Across all health spending new medicines expenditure is probably the most robustly assessed, and budget impact medicines go through a strict evaluation process to determine if they will improve efficiency and standards of care before being made directly available to Irish patients. Acknowledging the importance of imposing a strict funding assessment, the process does, however, require between 20 and 30 steps before a medicine is approved, taking on average, more than 1,000 days from the start of the National Centre for Pharmacoeconomic Evaluations assessment to reimbursement.
Speaking at the event, which was hosted by Senator Tim Lombard, was Jim McGrath, Director of Commercial Policy at the IPHA; Roisin Molloy, who is recovered from breast cancer but also a former oncology nurse and current General Manager of Merck Serono; and Dr Grainne O’Kane, Medical Oncologist at St James’ Hospital.
Oireachtas members were also presented with the result from a recent Ipsos poll conducted on behalf of IPHA which found that:
Four in five Irish people believe that delays exist in public access to new medicines in Ireland;
Compared to our European counterparts, over half believe that access to new medicines is later in Ireland;
When considering specific disease areas:
Almost two-thirds believe access to new medicines for patients with rare diseases is too slow in Ireland, up four points since 2022;
Almost 60 per cent believe that access to new medicines for cancer in Ireland is too slow.
“The availability of medicines in the provision of healthcare, is a crucial and integral part of ensuring universal health coverage which is essential for a functioning healthcare system. Medicines are key to healthy ageing and, given the demographic trends of the Irish population, timely access to medical innovation needs to be a priority.

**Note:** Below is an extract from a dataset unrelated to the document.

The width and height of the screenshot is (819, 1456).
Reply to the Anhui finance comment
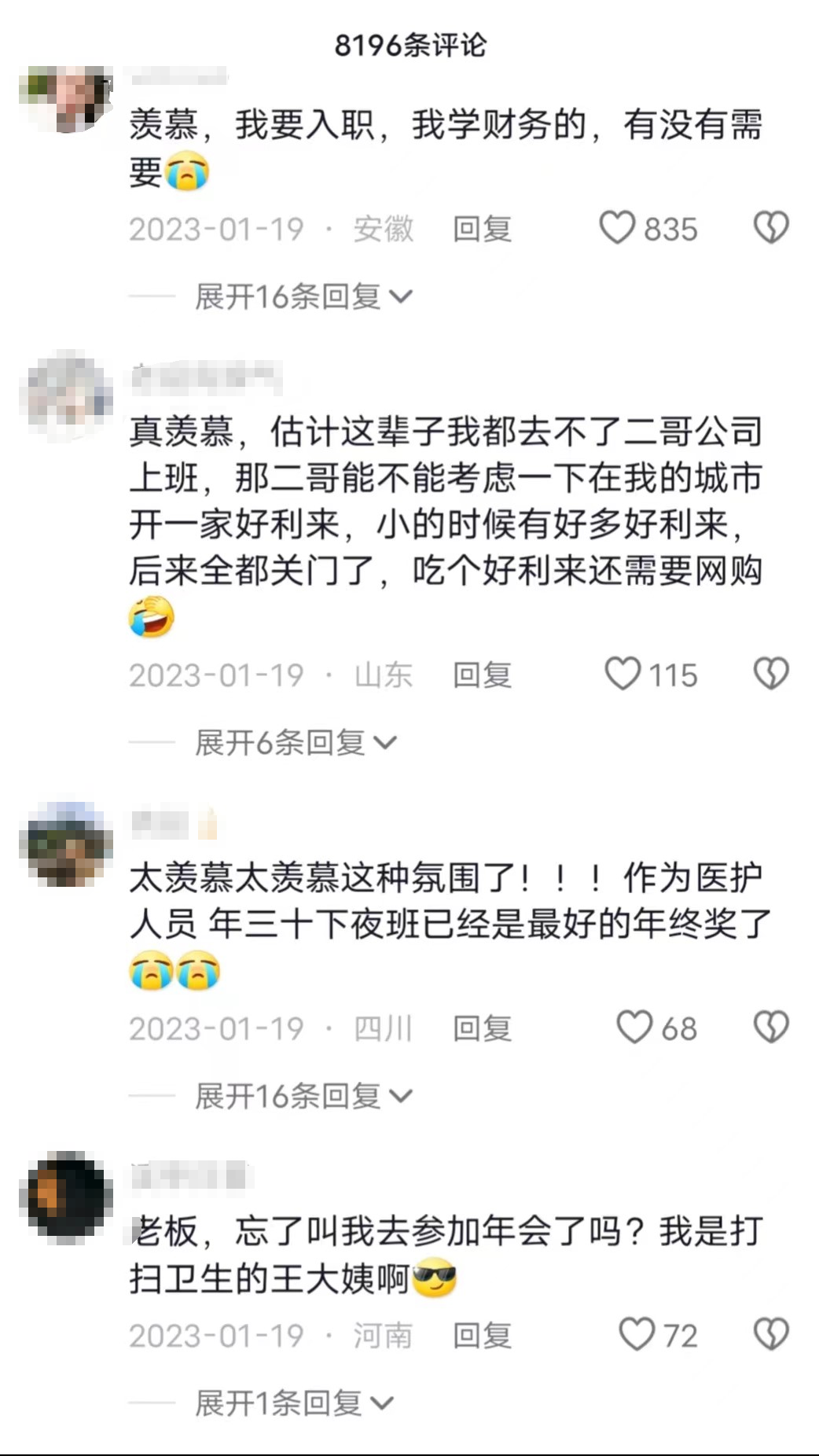point(482,229)
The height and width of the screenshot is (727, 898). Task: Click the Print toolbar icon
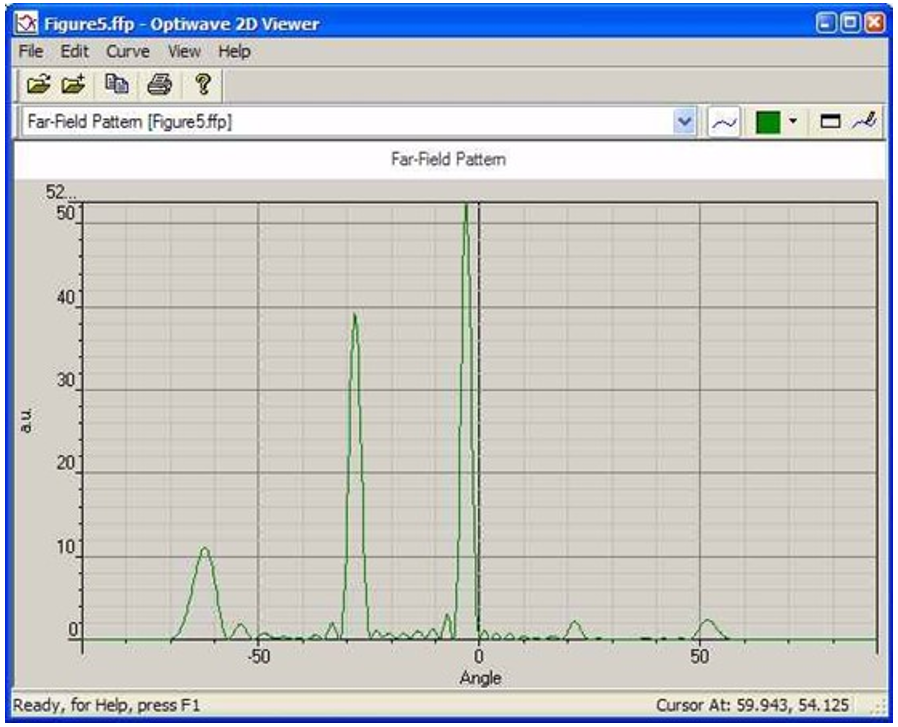coord(158,85)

“However, Irish patients continue to fall behind those in other European countries. As per the IPHA agreement, Ireland is referenced against 14 basket countries, and we have identified medicines that are currently available in all or in most of these countries but not here for Irish patients.
“These are medicines which can improve the health outcomes of patients and make a significant difference to their quality of life.
“To align Ireland with peer countries who adopt medicines faster, we need a continuous and a faster flow of new medicines which will raise the standards of care and health outcomes for Irish patients,” said Oliver O’Connor, Chief Executive, IPHA.